In this case, each file must have its own component keyring. For example:
In ceph/keyrings/nova.yml
, add:
parameters:
ceph:
common:
keyring:
nova:
name: ${_param:nova_storage_user}
caps:
mon: 'allow r, allow command "osd blacklist"'
osd: "profile rbd pool=vms, profile rbd-read-only pool=images"
In ceph/keyrings/cinder.yml
, add:
parameters:
ceph:
common:
keyring:
cinder:
name: ${_param:cinder_storage_user}
caps:
mon: 'allow r, allow command "osd blacklist"'
osd: "profile rbd pool=volumes, profile rbd-read-only pool=images, profile rbd pool=${_param:cinder_ceph_backup_pool}"
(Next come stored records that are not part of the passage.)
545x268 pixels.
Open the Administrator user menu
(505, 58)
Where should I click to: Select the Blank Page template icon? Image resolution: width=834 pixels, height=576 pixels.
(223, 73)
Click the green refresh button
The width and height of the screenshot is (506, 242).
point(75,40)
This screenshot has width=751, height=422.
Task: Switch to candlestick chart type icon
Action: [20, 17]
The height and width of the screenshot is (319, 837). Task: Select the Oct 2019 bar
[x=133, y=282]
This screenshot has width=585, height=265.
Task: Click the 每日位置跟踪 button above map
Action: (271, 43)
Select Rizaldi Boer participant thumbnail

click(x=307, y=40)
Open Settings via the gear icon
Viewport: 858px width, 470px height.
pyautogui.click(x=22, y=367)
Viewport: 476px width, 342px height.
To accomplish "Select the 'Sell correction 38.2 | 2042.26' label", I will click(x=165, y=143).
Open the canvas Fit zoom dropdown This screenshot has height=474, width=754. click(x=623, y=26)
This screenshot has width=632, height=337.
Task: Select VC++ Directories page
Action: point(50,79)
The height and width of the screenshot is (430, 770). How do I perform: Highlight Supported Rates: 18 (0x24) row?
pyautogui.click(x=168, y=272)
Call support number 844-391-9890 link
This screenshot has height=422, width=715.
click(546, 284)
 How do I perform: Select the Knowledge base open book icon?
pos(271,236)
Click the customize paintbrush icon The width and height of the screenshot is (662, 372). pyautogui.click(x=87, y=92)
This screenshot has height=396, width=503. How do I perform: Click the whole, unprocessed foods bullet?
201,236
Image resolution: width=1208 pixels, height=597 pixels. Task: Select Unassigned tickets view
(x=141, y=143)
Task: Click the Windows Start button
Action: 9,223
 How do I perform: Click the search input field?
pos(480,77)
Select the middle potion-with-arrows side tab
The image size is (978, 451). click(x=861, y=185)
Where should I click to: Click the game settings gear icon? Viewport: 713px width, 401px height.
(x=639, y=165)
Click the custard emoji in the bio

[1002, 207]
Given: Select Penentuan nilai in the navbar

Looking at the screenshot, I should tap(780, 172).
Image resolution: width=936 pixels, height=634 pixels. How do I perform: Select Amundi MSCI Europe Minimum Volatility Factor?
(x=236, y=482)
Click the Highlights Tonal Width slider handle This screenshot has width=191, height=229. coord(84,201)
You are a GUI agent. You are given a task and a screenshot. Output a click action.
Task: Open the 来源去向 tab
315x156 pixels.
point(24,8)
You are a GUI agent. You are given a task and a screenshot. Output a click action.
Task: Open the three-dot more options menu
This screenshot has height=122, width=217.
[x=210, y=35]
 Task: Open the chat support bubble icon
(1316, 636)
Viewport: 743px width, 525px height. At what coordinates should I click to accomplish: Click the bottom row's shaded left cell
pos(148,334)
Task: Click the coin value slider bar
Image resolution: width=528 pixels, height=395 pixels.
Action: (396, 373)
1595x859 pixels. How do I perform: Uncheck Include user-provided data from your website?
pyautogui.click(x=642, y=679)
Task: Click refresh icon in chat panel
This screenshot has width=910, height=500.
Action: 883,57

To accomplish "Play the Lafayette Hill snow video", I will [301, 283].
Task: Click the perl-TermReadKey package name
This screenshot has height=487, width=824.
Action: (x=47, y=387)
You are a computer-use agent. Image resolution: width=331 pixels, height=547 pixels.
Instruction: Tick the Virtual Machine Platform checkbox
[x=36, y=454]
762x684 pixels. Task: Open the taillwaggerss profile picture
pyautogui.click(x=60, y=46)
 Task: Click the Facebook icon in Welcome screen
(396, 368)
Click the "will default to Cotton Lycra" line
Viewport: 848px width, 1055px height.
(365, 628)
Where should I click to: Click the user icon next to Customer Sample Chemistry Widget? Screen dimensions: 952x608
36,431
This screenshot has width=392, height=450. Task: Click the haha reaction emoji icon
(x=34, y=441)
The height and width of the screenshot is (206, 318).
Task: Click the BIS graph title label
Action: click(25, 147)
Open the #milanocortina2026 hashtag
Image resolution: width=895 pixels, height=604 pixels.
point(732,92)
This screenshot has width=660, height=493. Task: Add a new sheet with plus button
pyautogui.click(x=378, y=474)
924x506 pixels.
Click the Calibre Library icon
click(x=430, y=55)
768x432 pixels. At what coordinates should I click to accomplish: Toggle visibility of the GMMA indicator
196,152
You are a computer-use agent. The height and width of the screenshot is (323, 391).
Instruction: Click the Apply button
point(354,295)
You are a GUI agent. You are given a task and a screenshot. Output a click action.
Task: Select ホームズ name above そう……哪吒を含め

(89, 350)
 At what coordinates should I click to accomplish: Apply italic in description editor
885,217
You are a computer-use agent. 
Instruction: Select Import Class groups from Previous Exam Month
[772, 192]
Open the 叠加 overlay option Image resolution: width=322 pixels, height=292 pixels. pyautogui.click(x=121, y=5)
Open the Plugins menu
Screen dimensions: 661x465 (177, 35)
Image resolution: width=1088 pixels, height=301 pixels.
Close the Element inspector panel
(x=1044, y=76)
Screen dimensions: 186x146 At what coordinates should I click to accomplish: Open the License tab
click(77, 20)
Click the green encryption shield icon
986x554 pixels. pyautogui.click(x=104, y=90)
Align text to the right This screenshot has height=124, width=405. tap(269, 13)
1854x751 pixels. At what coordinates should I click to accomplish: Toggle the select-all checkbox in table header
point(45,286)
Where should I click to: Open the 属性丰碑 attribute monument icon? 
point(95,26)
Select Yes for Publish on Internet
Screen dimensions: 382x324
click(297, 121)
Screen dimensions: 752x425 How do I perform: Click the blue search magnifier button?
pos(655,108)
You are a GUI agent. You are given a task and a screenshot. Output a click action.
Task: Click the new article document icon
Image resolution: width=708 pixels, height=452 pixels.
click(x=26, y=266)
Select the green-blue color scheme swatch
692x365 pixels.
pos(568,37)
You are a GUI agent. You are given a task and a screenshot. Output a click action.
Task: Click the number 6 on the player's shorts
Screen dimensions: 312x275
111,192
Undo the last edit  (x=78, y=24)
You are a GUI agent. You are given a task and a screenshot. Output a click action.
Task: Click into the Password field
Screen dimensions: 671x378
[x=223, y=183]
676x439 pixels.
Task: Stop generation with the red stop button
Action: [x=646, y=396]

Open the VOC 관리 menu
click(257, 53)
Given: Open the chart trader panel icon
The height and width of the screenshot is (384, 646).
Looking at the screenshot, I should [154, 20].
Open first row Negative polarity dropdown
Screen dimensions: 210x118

In ceph/keyrings/glance.yml
, add:
parameters:
ceph:
common:
keyring:
glance:
name: ${_param:glance_storage_user}
caps:
mon: 'allow r, allow command "osd blacklist"'
osd: "profile rbd pool=images"
In ceph/keyrings/gnocchi.yml
, add:
parameters:
ceph:
common:
keyring:
gnocchi:
name: ${_param:gnocchi_storage_user}
caps:
mon: 'allow r, allow command "osd blacklist"'
osd: "profile rbd pool=${_param:gnocchi_storage_pool}"
In the same ceph/keyrings
folder, create an init.yml
file and add
the newly created keyrings:
classes:
- cluster.<cluster_name>.ceph.keyrings.glance
- cluster.<cluster_name>.ceph.keyrings.cinder
- cluster.<cluster_name>.ceph.keyrings.nova
- cluster.<cluster_name>.ceph.keyrings.gnocchi
Note
If Telemetry is disabled, Gnocchi may not be present in your deployment.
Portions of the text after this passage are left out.